## Supplied passage
*-*-*

Conceptually, both could be used - averaging is done by identifying characteristic structures of increasing characteristic time and spatial periods. For ergodic systems solutions that do a few repeats and then go heteroclinic to something quite different and those that repeat ad infinitum are exponentially close to each other within a single spatio-temporal “tile.” If the solution that they are heteroclinic to is marginally stable, “spatially localized solutions” might be quite physical, in the sense that one might observe large nearly laminar regions both in space and time, with intermittent bursts in-between. It is the question that we (as a community) should get together with spatiotemporal crowd in a workshop and try to sort out.

Good luck fishing.

Yeah, one of these days I'm going to get me a bowie knife and move up from fishing to huntin' 'coons. I can see the point of finding eqbs of KS or Swift-Hohenberg by converting the equilibrium equation to a 3 or 4d ODE where x is treated like time, and eqbs of the original PDE are periodic orbits of the 3 or 4d ODE. This is advantageous because the machinery (theoretical and computational) for dealing with low-d ODEs is well-developed. The utility of trying something similar to Navier-Stokes, where you might reduce the 3 space PDE system to a 10^N dimensional ODE, N in the range 3 or 4, is a whole lot less clear. * JFG 2009-07-30 19:00 EST*

2009-07-30: If I understand you correctly, you are saying localized solutions are uninteresting…

2009-08-04: Actually, not at all. What I do not understand about our equilibria is the wavenumber selection - as your continuations show, they exist for ranges of spanwise, streamwise periodicities. By looking at aspect ration → ∞ homoclinic trajectories which visit neighborhood of a spatially periodic equilibrium a number of times, as you do now, maybe you will explain the preferred wave number of spatial solutions.

If you find that some of these solutions keep hugging the wall and are converging with increasing *Re* to solutions robust when expressed in wall units, you would identify near-wall structures. Knock everybody's socks off!

*-*-*

## Records supplied
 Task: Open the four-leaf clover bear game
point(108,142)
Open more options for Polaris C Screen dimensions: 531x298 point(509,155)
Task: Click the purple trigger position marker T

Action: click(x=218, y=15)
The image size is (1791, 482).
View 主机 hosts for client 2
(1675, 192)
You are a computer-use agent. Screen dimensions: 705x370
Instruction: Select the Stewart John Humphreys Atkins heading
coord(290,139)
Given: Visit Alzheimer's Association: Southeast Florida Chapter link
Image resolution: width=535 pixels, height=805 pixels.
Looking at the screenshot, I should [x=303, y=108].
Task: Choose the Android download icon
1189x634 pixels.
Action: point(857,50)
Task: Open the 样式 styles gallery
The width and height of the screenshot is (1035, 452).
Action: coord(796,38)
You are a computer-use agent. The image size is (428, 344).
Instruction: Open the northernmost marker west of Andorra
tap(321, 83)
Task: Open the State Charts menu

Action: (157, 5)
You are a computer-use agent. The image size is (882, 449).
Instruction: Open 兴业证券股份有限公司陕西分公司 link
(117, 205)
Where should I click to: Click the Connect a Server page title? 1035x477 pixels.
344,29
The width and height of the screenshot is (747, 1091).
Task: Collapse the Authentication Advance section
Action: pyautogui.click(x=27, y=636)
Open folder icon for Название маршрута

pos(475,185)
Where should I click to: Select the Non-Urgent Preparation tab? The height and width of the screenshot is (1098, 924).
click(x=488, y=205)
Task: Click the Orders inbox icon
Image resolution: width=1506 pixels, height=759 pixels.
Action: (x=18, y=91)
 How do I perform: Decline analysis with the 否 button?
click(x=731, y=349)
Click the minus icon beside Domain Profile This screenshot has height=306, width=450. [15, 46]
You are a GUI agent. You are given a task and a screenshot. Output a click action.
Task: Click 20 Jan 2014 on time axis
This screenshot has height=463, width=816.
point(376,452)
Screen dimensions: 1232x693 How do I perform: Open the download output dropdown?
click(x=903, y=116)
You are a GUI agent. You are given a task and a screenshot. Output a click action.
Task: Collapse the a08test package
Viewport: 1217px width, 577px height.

*-*-*

## Work to do
A) Answer these questions about the discussion thread on localized solutions, one per line:
(i) Which two equations have equilibria that the writer sees value in finding by converting the equilibrium equation to a 3 or 4d ODE?
(ii) What range is given for N when Navier-Stokes is reduced to a 10^N dimensional ODE?
(iii) According to the 2009-08-04 entry, what is not understood about the equilibria?
B) Write what comes next in the discussion thread on localized solutions, starting after its final sentence.

## Solved tasks
A)
(i) KS and Swift-Hohenberg
(ii) 3 or 4
(iii) The wavenumber selection

B)
If I understand you correctly, you are saying localized solutions are uninteresting because they would not play a role in trace formulae for ergodic averages over infinite spatial domains. This is because, in a related system in which the infinite spatial variables are treated as temporal variables, the localized solutions would be heteroclinic cycles (really, homoclinic, right?), whereas the spatially periodic equilibria would be periodic orbits, and trace formulae involve periodic orbits, not heteroclinic/homoclinic orbits. I don't understand a few things about this argument. (1) What is the relation between ergodic averages of the related system (i.e. the 3d ODE for KS you get by setting du/dt = 0) and ergodic averages of the original system? I can see how local equilibria (heteroclinic/homoclinic orbits) are irrelevant to ergodic averages for the *related* system, but I don't how spatially periodic equilibria (periodic orbits) have anything to do with ergodic averages for the original system. We need periodic orbits of the original system for that, and the objects under discussion are only its equilibria, localized and spatially periodic. (2) Lack of contribution to trace formula doesn't necessarily make a thing uninteresting.

The Marsden paper I refer to one that considers spatially exponential instabilities of plane Couette and pipe flow. I will find the reference.

2009-08-03: I understand “time-like” to mean this: for a differential equation with N independent variables x1, x2, .. xN, the variable xn can be taken as “time-like” if the equation can be written as du/dxn = f(u), where f involves differential operations in any independent variables but xn.^{1)} A variable being time-like is advantageous because du/dxn = f(u) is a dynamical system; the evolution of u in the variable xn for xn>0 is completely specified by the value of u at xn=0, and generally, the mathematics and algorithms for analyzing such systems are understood.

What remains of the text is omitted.